Written task 1: Set down, word for word, the part of the Petrenko profile below that opens with the words "Ukrainian figure skater" and closes with "with his homeland.".

-- Begin Document text --

Ukrainian figure skater
An Olympic champion with a heart of gold, figure skater Viktor Petrenko is known for his finesse on skates and for the finesse of his heart. With his trademark grace and poise on the ice, he skated to gold-medal championships in international amateur competition and generously used his influence to raise funds and otherwise assist with worthy causes both internationally and at the personal level. Following the breakdown of his national identity, the Soviet Union in 1991, Petrenko broke new ground as an international representative of the newly recognized independent Ukraine. In the mid 1990s he immigrated to the United States where he raises a family, performs, teaches, and maintains close ties with his homeland.
Petrenko was born in the Black Sea port city of Odessa on June 27, 1969. His parents, Tamara and Vassily were engineers. Petrenko, the eldest of their two sons, was never athletic by nature. He was, in fact, a sickly child, but he enjoyed soccer, and his parents encouraged him to skate at the local rink so that he might develop more stamina and strength. He also studied classical dance and was an accomplished student of ballet.

-- End Document text --
-- Begin Records to process --

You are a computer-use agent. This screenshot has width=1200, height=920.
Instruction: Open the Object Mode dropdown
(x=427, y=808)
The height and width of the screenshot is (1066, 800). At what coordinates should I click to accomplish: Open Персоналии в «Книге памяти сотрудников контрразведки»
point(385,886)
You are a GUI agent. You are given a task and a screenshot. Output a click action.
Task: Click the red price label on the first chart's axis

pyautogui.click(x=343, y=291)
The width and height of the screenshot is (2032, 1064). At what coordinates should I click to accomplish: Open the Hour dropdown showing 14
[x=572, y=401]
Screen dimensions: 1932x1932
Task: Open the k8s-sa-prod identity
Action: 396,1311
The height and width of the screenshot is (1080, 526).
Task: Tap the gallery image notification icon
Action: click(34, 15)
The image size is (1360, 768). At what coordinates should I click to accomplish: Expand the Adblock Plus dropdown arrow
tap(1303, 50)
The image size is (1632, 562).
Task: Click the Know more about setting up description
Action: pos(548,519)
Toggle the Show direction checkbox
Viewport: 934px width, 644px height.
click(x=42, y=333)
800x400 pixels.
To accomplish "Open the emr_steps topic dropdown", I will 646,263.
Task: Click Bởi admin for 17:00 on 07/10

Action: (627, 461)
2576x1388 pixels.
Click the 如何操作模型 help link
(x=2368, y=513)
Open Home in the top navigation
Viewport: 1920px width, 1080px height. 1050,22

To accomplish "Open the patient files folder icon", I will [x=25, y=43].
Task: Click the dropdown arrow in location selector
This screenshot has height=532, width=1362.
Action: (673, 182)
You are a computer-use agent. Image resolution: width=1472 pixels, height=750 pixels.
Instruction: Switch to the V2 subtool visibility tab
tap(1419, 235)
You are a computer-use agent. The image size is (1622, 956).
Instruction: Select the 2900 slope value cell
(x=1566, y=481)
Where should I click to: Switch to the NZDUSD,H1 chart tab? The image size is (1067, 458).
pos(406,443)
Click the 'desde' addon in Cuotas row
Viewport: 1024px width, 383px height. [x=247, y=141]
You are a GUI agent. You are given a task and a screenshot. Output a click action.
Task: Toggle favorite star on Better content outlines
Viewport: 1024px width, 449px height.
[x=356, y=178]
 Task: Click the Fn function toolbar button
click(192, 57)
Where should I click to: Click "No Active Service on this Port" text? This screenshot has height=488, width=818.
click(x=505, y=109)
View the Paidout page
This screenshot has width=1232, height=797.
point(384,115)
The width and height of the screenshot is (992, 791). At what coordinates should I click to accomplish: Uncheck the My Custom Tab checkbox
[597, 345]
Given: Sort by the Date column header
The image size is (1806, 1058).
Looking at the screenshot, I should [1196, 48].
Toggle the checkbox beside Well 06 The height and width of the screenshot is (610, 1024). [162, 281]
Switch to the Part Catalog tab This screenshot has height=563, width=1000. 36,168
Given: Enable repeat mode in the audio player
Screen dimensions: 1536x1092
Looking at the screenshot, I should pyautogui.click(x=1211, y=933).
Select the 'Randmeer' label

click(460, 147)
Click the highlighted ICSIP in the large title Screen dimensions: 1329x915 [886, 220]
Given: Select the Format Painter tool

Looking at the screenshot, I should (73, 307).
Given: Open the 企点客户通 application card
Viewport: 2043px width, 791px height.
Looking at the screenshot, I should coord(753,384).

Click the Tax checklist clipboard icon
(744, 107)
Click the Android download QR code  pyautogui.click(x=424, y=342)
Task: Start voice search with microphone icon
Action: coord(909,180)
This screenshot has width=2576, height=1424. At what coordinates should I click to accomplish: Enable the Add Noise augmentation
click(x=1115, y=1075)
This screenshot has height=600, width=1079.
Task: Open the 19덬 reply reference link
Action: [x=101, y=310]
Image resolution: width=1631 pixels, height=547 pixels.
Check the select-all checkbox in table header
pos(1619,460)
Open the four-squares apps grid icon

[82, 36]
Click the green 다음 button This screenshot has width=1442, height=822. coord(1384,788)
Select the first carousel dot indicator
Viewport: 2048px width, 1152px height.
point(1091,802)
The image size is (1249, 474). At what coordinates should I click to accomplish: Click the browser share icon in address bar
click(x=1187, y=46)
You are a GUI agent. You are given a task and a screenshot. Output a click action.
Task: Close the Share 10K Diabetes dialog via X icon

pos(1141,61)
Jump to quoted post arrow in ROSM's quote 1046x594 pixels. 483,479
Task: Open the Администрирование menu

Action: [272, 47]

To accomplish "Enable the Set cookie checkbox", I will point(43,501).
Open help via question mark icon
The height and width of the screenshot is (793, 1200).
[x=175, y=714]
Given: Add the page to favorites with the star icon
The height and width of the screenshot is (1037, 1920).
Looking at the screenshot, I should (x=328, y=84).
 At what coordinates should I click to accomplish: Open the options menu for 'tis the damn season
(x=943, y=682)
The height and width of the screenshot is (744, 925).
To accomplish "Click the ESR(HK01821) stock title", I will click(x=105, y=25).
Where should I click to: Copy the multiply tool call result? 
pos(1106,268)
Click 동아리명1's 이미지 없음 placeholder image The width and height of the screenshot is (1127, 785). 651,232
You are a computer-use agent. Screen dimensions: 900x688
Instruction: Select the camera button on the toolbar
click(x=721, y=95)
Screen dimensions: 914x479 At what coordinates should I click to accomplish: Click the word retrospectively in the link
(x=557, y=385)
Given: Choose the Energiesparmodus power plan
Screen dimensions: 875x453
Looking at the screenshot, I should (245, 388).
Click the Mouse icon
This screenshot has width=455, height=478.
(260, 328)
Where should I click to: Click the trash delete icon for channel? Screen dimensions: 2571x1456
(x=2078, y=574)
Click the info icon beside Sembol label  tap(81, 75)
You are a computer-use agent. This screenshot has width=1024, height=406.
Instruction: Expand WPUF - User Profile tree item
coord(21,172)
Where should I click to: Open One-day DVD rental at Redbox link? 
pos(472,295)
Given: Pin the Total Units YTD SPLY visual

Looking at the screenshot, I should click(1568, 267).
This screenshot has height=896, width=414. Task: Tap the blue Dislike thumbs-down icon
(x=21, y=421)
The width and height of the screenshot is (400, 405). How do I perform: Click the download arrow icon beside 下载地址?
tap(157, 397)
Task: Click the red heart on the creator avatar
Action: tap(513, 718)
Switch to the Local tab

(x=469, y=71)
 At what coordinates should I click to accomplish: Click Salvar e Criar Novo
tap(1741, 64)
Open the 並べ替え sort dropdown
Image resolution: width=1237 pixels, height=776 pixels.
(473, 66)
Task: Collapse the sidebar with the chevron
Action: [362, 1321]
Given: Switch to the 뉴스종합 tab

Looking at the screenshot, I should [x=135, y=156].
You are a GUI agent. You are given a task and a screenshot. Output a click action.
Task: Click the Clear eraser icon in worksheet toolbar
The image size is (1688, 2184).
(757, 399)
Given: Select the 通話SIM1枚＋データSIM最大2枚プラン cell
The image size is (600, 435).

-- End Records to process --

Written task 2: In the entries above, swap "table header" for "column header" in the part that opens with the line containing "Click the Android" and closes with the line containing "pos(1619,460)". Return only those lines, with everything else left unchanged.

Full output 1:
Ukrainian figure skater
An Olympic champion with a heart of gold, figure skater Viktor Petrenko is known for his finesse on skates and for the finesse of his heart. With his trademark grace and poise on the ice, he skated to gold-medal championships in international amateur competition and generously used his influence to raise funds and otherwise assist with worthy causes both internationally and at the personal level. Following the breakdown of his national identity, the Soviet Union in 1991, Petrenko broke new ground as an international representative of the newly recognized independent Ukraine. In the mid 1990s he immigrated to the United States where he raises a family, performs, teaches, and maintains close ties with his homeland.

Full output 2:
Click the Android download QR code  pyautogui.click(x=424, y=342)
Task: Start voice search with microphone icon
Action: coord(909,180)
This screenshot has width=2576, height=1424. At what coordinates should I click to accomplish: Enable the Add Noise augmentation
click(x=1115, y=1075)
This screenshot has height=600, width=1079.
Task: Open the 19덬 reply reference link
Action: [x=101, y=310]
Image resolution: width=1631 pixels, height=547 pixels.
Check the select-all checkbox in column header
pos(1619,460)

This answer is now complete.